Samsung sets goal to attain 100% clean energy by 2050
SEOUL, South Korea (AP) — Samsung Electronics is shifting away from fossil fuels and aiming to entirely power its global operations with clean electricity by 2050, a challenging goal that experts say could be hampered by South Korea’s modest climate change commitments.
South Korea-based Samsung is a top producer of computer memory chips and smartphones and the second biggest energy consumer behind Walmart among hundreds of global companies that have joined the “RE100” campaign to get 100% of electricity from renewable sources like wind or solar power.
In announcing its target Thursday the company said it aims to achieve net zero carbon emissions across its mobile device, television and consumer electronics divisions by 2030, and across all global operations including semiconductors by 2050.
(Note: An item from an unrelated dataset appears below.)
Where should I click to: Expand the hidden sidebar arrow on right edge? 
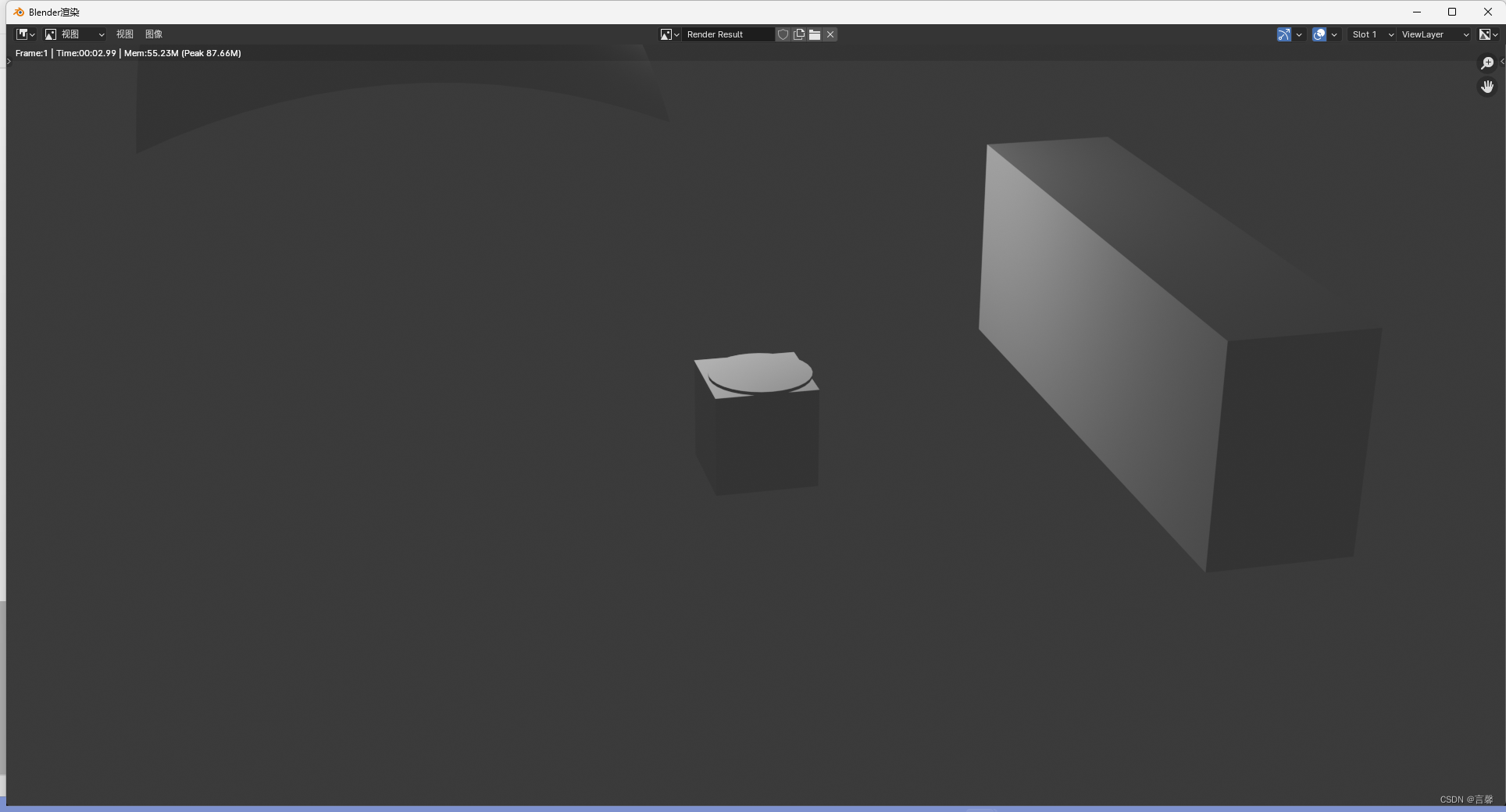tap(1503, 61)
It plans to invest 7 trillion won ($5 billion) through 2030 on projects aimed at reducing emissions from process gases, controlling and recycling electronic waste, conserving water and minimizing pollutants. It plans to develop new technologies to reduce power consumption in consumer electronics devices and data centers, which would require more efficient memory chips. It also will set long-term goals to reduce emissions in supply chains and logistics.
“Samsung is responding to the threats of climate change with a comprehensive plan that includes reducing emissions, new sustainability practices and the development of innovative technologies and products that are better for our planet,” Jong-Hee Han, the company’s CEO, said in an emailed statement.
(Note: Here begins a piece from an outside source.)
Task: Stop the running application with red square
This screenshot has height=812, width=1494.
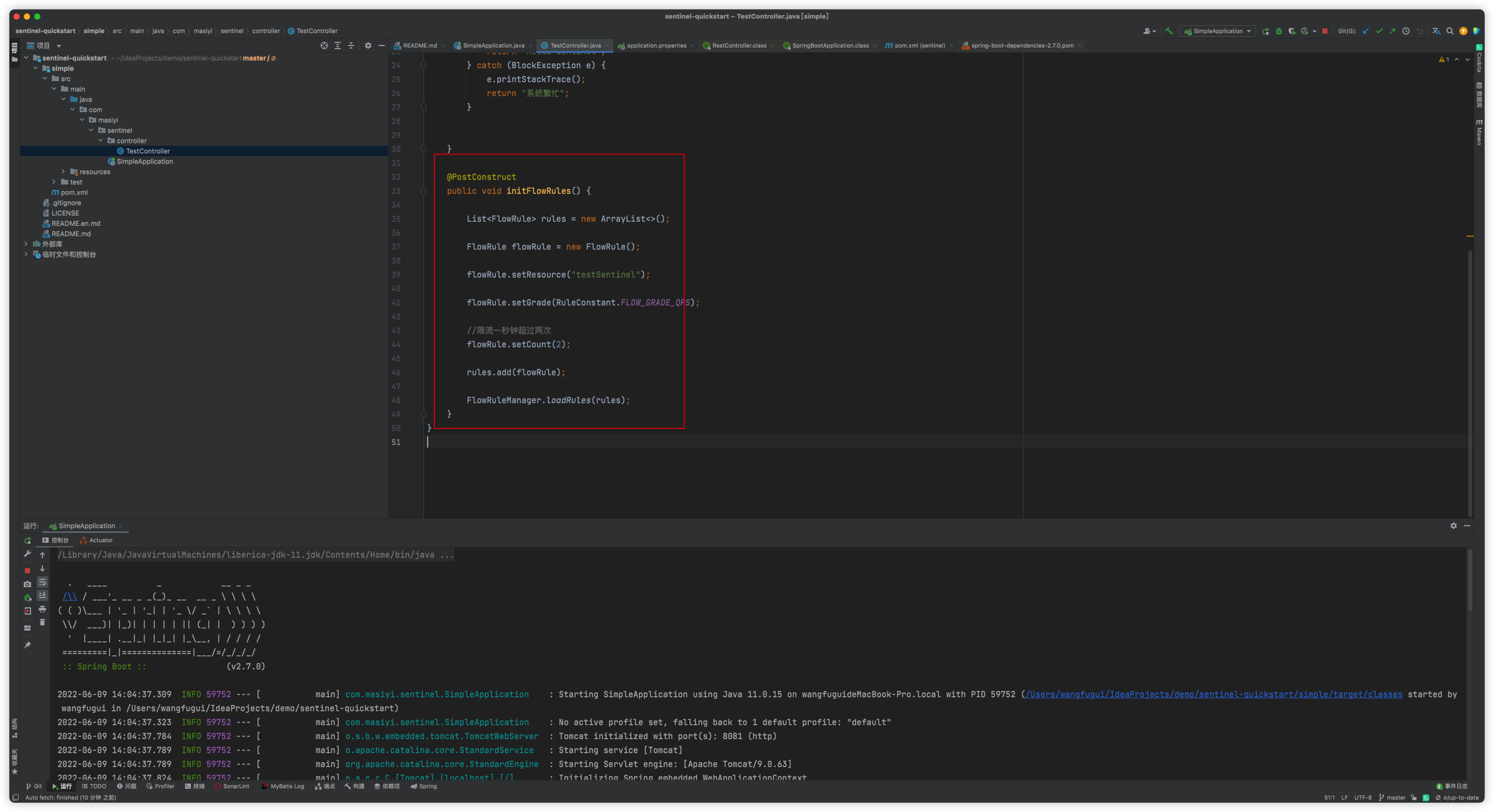Action: [1325, 31]
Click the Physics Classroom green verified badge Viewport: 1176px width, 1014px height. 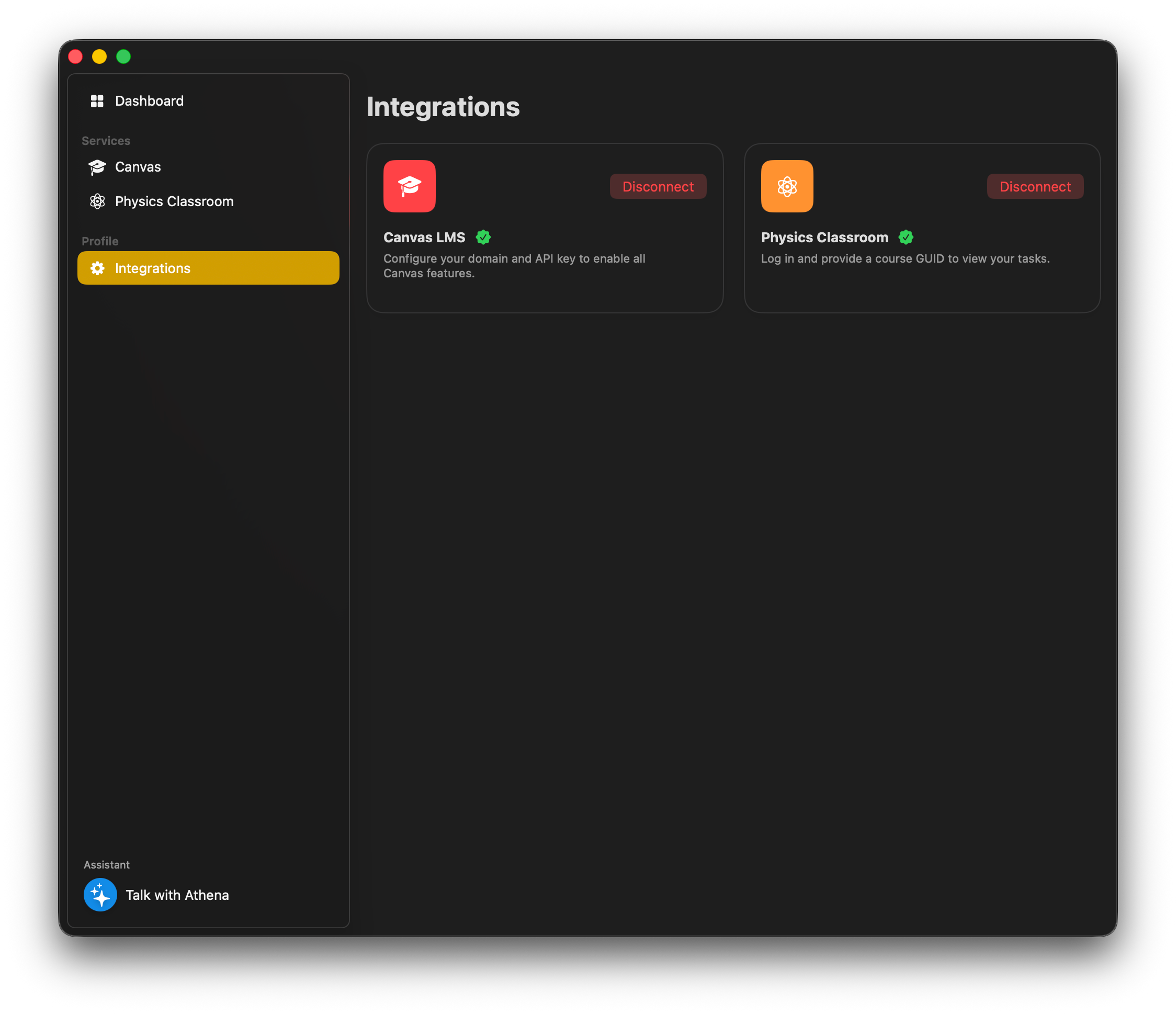coord(906,238)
Samsung’s plan drew praise from some of its investors, including Dutch pension fund manager APG, which said the company could potentially make a “significant contribution” in cleaning up South Korea’s electricity market, considering its impact and influence on the national economy.
Sam Kimmins, director of energy and head of RE100 at the London-based Climate Group, which leads the clean electricity initiative, said Samsung’s commitment would send a message to others in the market that “it is possible, and critical, to switch to 100% renewable electricity.”
APG expressed concern, however, that Samsung’s announcement comes at a time when South Korea has been dialing back on its climate change goals.
The conservative government of President Yoon Suk Yeol, who took office in May, has focused much of its energy policy on promoting nuclear-generated electricity. Desperate to boost a weak economy, Yoon’s government has also indicated reluctance to sharply reduce the country’s dependence on coal and gas, which generate about 65% of South Korea’s electricity.
South Korea got 7.5% of its electricity from renewable sources in 2021, significantly lower than the 30% average among rich nations making up the Organization for Economic Cooperation and Development. Yoon’s government recently adjusted the country’s renewable energy target to 21% of the total energy mix by 2030, softening the 30% target announced by his liberal predecessor, Moon Jae-in.
Samsung acknowledged it would have a harder time converting to renewable electricity sources at home than at its foreign operations, where it aims to get to 100% clean energy by 2027. It said renewable energy supplies in South Korea “have begun to expand but remain limited,” while its electricity needs continue to rise as it boosts production at its domestic semiconductor lines to meet global demands.
“As a long-term investor in Korea, we are concerned about how the government plans to reconcile the industry’s desperate need for clean electricity to stay relevant in the long run,” Yoo-Kyung Park, APG’s Asia Pacific head of responsible investment and governance, said in a statement.
Samsung, South Korea’s biggest company, had faced growing pressure to do more to reduce its carbon emissions as it lagged behind some of its peers in climate commitments. Those companies include Apple, a major buyer of Samsung’s chips, which joined RE100 in 2016 and plans to be carbon neutral across its entire business and manufacturing supply chains by 2030, putting the pressure on its suppliers to meet those requirements.
Samsung is the crown jewel of an export-reliant economy driven by manufacturing of semiconductors, cars, display panels, mobile phones and ships, industries that tend to have high energy consumption.
Samsung used 25.8 terawatt hours of electricity for its operations last year, which was nearly twice the amount consumed by all households in the South Korean capital of Seoul and more than other global technology giants like Google, Apple, Meta, Intel, and Taiwan Semiconductor Manufacturing Company.
Samsung’s embrace of clean electricity could have significant supply chain effects, pushing other companies to boost their renewable energy supplies, said Ousam Jin from the Seoul-based Corporate Renewable Energy Foundation.
“Most meaningfully, Samsung’s RE100 commitment sends a strong signal to the renewable energy market and policymakers to increase the supply of renewable energy considering the company’s massive electricity usage,” Jin said.